====== Source records
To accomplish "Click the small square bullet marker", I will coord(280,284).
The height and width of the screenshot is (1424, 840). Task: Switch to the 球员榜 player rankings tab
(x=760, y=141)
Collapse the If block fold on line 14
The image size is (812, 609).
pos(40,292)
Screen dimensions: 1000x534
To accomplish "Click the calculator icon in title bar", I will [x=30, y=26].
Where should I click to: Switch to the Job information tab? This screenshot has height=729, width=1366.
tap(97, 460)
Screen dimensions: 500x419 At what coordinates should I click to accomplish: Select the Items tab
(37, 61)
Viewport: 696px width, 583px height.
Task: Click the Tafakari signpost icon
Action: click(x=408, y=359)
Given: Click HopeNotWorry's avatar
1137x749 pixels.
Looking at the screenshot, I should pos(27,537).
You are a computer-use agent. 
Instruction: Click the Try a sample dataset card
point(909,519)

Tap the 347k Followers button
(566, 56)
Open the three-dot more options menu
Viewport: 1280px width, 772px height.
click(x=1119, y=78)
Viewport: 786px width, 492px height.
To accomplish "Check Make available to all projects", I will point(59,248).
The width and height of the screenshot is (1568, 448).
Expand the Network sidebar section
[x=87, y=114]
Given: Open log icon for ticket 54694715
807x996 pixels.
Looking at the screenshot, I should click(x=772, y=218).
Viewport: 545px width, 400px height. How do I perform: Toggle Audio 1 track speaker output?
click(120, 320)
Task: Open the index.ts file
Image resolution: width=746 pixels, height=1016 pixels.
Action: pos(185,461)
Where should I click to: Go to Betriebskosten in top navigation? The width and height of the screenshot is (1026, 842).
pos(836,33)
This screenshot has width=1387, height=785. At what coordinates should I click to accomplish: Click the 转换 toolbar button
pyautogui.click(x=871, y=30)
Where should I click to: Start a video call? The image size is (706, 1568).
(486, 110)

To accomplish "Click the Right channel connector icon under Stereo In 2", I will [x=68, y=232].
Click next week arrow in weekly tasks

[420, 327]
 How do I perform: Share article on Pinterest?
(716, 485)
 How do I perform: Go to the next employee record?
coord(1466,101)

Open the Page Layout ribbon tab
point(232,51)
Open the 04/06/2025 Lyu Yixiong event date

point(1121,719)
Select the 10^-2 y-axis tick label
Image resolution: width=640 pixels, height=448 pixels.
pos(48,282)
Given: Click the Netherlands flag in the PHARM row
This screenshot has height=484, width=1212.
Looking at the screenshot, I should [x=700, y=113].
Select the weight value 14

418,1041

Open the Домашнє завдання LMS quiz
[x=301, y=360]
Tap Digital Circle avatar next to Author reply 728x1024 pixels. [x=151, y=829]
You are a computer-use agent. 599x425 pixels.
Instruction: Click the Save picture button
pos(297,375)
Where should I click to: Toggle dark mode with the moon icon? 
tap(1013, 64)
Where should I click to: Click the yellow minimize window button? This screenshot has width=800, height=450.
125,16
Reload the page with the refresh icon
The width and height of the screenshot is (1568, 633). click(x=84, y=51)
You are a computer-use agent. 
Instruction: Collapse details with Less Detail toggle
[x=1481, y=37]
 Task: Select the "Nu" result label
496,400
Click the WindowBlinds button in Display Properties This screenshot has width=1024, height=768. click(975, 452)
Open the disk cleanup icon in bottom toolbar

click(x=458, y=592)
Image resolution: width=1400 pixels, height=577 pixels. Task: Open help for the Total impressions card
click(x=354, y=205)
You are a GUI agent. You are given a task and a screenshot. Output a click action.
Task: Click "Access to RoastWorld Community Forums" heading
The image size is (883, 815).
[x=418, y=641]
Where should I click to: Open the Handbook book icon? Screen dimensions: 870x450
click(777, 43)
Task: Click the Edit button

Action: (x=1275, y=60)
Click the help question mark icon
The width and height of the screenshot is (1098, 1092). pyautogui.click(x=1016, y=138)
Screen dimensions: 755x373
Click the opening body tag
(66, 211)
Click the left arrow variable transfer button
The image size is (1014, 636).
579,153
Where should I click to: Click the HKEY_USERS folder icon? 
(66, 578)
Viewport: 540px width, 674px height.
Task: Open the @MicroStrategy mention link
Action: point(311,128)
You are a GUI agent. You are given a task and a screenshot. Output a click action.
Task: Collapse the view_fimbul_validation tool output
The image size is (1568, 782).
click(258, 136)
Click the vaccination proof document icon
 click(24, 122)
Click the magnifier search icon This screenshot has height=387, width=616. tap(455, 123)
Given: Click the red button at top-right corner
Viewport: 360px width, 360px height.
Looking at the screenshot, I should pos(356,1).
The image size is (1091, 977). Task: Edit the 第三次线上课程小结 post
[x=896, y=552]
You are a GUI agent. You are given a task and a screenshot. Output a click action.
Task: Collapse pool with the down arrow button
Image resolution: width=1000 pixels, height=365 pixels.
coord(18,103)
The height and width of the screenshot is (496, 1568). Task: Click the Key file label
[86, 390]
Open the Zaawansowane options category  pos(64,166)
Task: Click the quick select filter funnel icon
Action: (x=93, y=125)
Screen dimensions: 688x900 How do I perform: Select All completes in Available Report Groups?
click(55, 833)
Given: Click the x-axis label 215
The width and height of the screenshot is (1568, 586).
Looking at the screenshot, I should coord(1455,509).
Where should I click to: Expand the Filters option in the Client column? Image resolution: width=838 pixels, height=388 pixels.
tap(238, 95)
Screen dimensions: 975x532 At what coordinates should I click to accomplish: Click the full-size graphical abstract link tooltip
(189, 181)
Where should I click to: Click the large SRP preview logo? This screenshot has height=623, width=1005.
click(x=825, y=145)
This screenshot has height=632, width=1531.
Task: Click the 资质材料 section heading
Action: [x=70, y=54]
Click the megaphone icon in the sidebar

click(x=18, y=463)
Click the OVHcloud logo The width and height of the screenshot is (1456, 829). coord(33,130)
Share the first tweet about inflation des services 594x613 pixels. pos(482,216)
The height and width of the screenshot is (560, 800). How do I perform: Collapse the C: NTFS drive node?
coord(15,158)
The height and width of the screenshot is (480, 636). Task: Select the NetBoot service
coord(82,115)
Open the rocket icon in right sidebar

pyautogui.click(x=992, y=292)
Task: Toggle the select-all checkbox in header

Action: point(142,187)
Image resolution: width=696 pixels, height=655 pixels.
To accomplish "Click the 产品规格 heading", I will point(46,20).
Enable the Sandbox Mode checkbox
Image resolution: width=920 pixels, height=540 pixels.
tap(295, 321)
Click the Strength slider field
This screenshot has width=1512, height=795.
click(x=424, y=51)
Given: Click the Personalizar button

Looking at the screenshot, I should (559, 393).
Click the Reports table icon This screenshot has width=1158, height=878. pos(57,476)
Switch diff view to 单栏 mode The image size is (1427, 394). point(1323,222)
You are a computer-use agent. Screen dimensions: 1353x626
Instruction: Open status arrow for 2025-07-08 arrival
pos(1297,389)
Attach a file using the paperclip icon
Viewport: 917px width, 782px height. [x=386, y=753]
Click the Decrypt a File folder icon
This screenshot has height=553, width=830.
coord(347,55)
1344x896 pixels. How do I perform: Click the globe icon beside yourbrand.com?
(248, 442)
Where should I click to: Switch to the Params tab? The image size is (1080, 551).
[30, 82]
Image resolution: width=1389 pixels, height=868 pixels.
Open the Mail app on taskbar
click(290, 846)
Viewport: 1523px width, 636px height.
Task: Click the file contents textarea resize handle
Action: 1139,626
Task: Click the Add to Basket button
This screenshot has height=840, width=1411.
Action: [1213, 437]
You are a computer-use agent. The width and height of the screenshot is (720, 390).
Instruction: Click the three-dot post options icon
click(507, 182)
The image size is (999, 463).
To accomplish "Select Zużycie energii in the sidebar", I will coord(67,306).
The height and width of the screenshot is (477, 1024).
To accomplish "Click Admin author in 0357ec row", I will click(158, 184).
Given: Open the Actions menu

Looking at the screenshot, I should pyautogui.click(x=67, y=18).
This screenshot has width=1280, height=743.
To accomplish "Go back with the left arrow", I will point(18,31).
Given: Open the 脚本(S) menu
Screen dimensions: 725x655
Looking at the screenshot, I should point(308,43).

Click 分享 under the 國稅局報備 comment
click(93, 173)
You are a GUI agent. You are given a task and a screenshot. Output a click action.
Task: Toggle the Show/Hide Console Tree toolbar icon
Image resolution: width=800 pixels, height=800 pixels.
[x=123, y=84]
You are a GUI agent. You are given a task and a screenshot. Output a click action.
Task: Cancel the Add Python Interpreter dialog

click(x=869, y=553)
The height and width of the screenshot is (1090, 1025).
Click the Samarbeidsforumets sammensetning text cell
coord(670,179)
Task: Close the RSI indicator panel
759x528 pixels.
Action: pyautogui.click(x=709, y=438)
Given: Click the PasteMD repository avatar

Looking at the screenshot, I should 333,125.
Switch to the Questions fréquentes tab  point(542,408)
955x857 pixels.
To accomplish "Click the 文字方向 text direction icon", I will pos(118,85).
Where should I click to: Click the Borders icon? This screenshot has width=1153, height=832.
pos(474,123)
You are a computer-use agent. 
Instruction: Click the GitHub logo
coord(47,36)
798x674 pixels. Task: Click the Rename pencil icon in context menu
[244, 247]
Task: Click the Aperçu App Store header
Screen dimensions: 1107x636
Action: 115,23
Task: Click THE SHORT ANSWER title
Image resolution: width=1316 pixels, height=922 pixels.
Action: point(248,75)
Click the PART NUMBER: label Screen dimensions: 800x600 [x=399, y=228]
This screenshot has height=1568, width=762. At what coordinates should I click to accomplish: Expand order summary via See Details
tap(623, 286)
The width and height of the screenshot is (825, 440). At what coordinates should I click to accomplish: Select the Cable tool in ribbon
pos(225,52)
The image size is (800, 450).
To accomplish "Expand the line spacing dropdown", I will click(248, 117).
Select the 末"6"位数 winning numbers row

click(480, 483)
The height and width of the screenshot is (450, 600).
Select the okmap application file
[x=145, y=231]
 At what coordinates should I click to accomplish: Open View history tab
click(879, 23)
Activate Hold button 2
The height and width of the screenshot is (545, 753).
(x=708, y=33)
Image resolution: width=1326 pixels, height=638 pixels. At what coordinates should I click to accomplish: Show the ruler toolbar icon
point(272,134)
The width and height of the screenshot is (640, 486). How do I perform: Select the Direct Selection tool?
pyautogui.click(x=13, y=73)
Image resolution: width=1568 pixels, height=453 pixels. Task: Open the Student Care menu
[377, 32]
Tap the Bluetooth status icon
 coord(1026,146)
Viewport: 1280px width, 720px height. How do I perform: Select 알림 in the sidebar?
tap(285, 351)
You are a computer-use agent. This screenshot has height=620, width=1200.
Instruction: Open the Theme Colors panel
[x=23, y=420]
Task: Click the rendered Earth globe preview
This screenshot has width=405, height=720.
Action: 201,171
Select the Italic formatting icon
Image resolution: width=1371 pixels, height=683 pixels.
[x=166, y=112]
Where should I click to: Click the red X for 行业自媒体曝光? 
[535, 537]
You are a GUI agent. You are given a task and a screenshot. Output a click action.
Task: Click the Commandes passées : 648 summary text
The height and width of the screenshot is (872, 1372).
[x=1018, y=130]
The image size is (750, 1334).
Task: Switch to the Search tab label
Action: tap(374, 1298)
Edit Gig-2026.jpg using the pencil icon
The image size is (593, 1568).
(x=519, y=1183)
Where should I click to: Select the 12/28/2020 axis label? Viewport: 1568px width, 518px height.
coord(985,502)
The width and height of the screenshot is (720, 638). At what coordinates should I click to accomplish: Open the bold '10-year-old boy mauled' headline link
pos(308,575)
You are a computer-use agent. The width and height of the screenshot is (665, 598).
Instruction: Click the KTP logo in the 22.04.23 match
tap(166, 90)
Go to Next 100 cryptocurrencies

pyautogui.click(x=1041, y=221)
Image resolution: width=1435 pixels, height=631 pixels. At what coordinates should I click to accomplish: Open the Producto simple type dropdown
============
• _Your assignment_
Taking the entries above, write out exactly the lines starting with the line containing "Tap the 347k Followers button" and going on through the line containing "The width and height of the screenshot is (1568, 448).", both included, and nothing else.

• _Problem solution_
Tap the 347k Followers button
(566, 56)
Open the three-dot more options menu
Viewport: 1280px width, 772px height.
click(x=1119, y=78)
Viewport: 786px width, 492px height.
To accomplish "Check Make available to all projects", I will point(59,248).
The width and height of the screenshot is (1568, 448).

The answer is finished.